(Text excerpt):
╔══

A calorie is not a calorie (and its corollary, an expert is not an expert)

(versión en español: pinchar aquí)

At the risk of stating the obvious, the quantity of food in your diet has a strong impact on weight. The composition of your diet, though, seems to play little role in weight—a calorie is a calorie, regardless of its source. (see)

— So, those experts say the specific diet is not that important, what matters is the amount of food you eat

— That’s exactly what they say

— Therefore, controlling your appetite and compliance with the caloric reduction are the only ways to lose weight

— That’s exactly what they say

— But you think otherwise…

— I do. In the first place because everybody knows that that doesn’t work (see). Let me ask you a question. Imagine I feed you for 35 days. I start giving you 2700 kcal/day for 5 days, then 3600 kcal/day for another 5 days, and I keep increasing the Calories every 5 days until you reach 6000 kcal/day for the last 10 days of the study. What do you think would happen with your body weight?

— It will increase, no doubt about that. Those calories go way beyond a normal person’s caloric intake. It can’t be otherwise: you get fat.

— Is it possible to lose weight eating that much?

— No, it isn’t. Isn’t that obvious?

— In fact, that experiment has already been done (see), and you can lose weight. But you can also gain weight. The outcome depends on what you eat. I show you the weight evolution (red) and the caloric ingest evolution (blue) for a specific diet. The subjects did lose weight in the experiment.

╚══

Please write out the whole calorie text, word for word, from its title to its final sentence. The listing isn't needed for anything here.

(Recorded data):
╔══

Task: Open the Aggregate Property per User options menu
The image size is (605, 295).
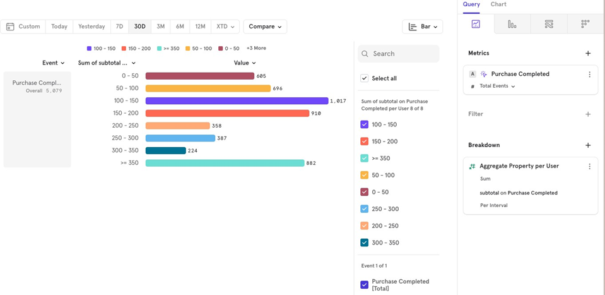Action: pyautogui.click(x=589, y=167)
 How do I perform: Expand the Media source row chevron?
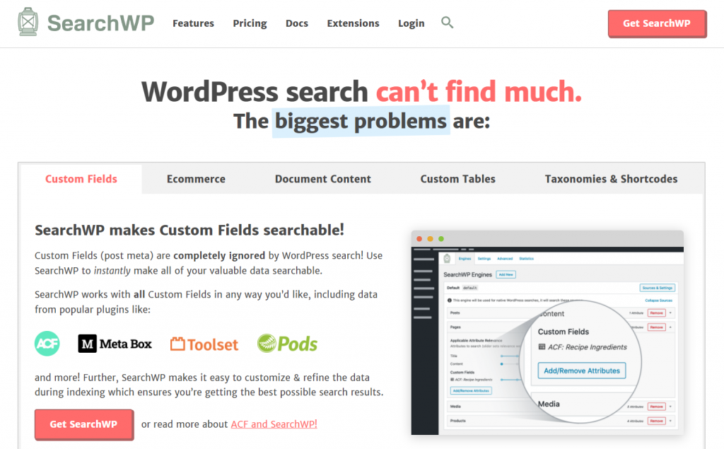(x=670, y=407)
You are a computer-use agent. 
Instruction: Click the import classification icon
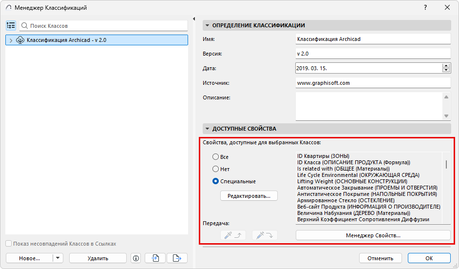155,258
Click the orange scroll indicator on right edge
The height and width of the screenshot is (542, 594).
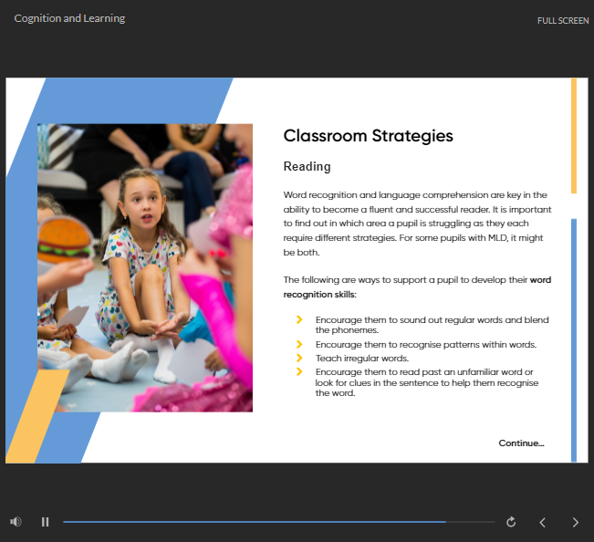coord(573,135)
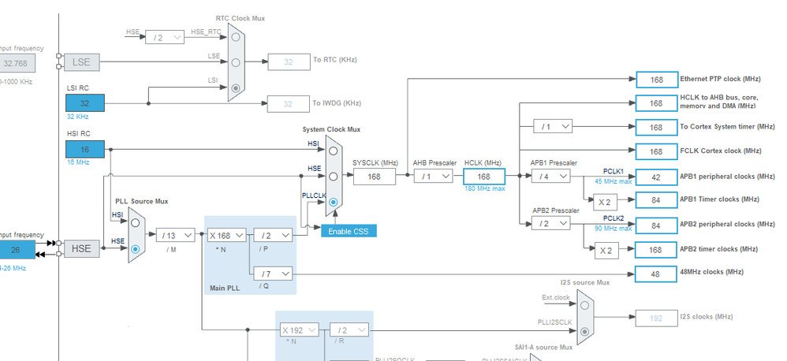Expand the APB1 Prescaler dropdown

pyautogui.click(x=551, y=177)
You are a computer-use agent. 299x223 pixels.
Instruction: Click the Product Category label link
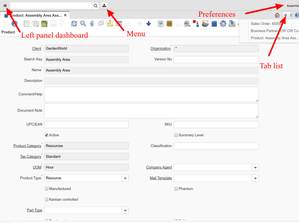[x=27, y=146]

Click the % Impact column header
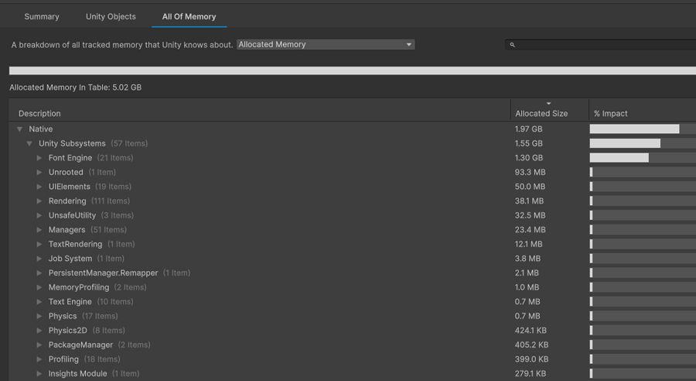611,114
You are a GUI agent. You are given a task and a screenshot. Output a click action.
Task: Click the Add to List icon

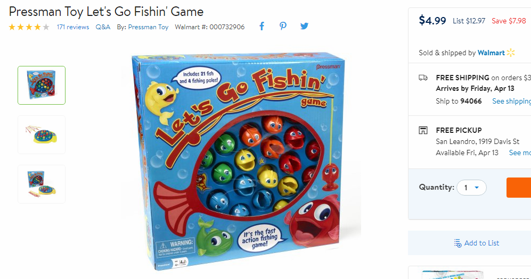pyautogui.click(x=458, y=243)
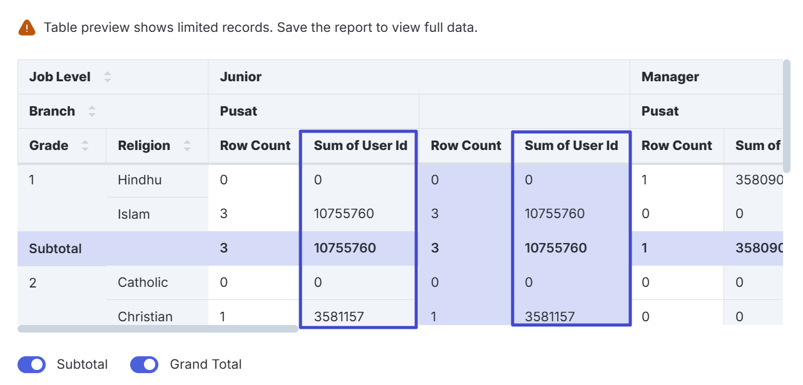The width and height of the screenshot is (803, 385).
Task: Select the Hindhu religion row cell
Action: pos(140,180)
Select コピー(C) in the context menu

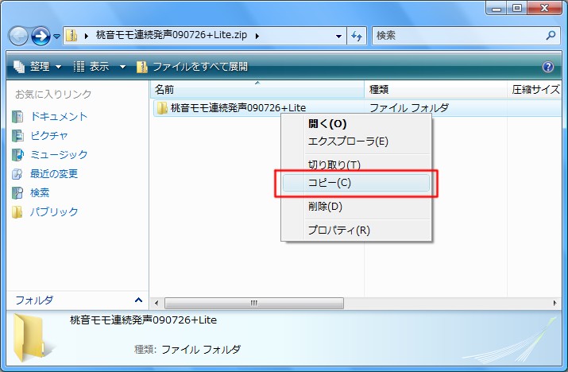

╚══

(Answer area):
A calorie is not a calorie (and its corollary, an expert is not an expert)

(versión en español: pinchar aquí)

At the risk of stating the obvious, the quantity of food in your diet has a strong impact on weight. The composition of your diet, though, seems to play little role in weight—a calorie is a calorie, regardless of its source. (see)

— So, those experts say the specific diet is not that important, what matters is the amount of food you eat

— That’s exactly what they say

— Therefore, controlling your appetite and compliance with the caloric reduction are the only ways to lose weight

— That’s exactly what they say

— But you think otherwise…

— I do. In the first place because everybody knows that that doesn’t work (see). Let me ask you a question. Imagine I feed you for 35 days. I start giving you 2700 kcal/day for 5 days, then 3600 kcal/day for another 5 days, and I keep increasing the Calories every 5 days until you reach 6000 kcal/day for the last 10 days of the study. What do you think would happen with your body weight?

— It will increase, no doubt about that. Those calories go way beyond a normal person’s caloric intake. It can’t be otherwise: you get fat.

— Is it possible to lose weight eating that much?

— No, it isn’t. Isn’t that obvious?

— In fact, that experiment has already been done (see), and you can lose weight. But you can also gain weight. The outcome depends on what you eat. I show you the weight evolution (red) and the caloric ingest evolution (blue) for a specific diet. The subjects did lose weight in the experiment.